How will developers cope with that?



To an extent yes, but consider the context: front end scripting

The javascript threading model is that there is a single thread executing so within a given bit of code you can be reasonably sure things are safe. The hyperscript runtime only allows one instance of a given event handler to execute at a time (unless otherwise specified) so the primary source of concurrency issues (the same code executing concurrently) is typically not an issue. By structuring your code such that it is on the same element (perhaps triggered by events elsewhere) you can effectively synchronize code in an intuitive manner.

I certainly wouldn't recommend the language for the back end though!


My team just spent three weeks hunting down a race condition in JavaScript integration tests. Turns out it was a missing `await`. So, I wouldn't claim that JavaScript is anywhere near safe :)

Admittedly, this was back-end, so it's possible that the situation is simpler in the front-end.

Good luck with your project!


Data races happen when there are multiple writers/readers of the same data.

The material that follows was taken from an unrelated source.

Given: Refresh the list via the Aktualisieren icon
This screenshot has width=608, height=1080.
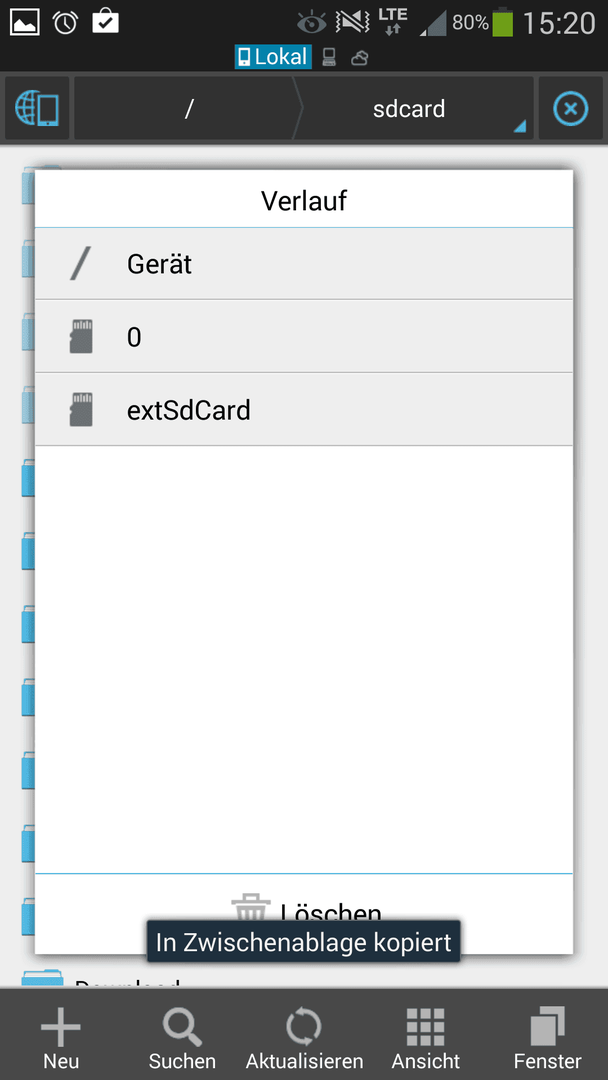Looking at the screenshot, I should pos(304,1027).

If one virtual thread of execution is multiplexed on several OS threads/workers/callbacks/you name it, there's still only one reader/writer at a time, because different parts of a multiplexed function don't run at the same time, they go one after another sequentially as before, with the difference is that there are now implicit continuation points where execution can hop from thread to thread (callback to callback). Can't say for hyperscript, but generally you need to protect your data with the same synchronization primitives as before, such as locks for example. It's only incompatible with thread locals and thread affinity, I'm not sure if JS has those.


If your data is composite (i.e. a JavaScript object or array) and you have several Promise-based flows of execution (technically not a virtual thread by most definitions of the term, but still a scheduled flow of execution) that end up reading/writing sub-parts of your piece of data in unpredictable order. That's basically a data race, in JavaScript. I've had to debug some of those.

As a side-note, some forms of data races (for perhaps a slightly looser definition of the term) can even happen without explicit asynchronicity, just with callbacks/synchronous events.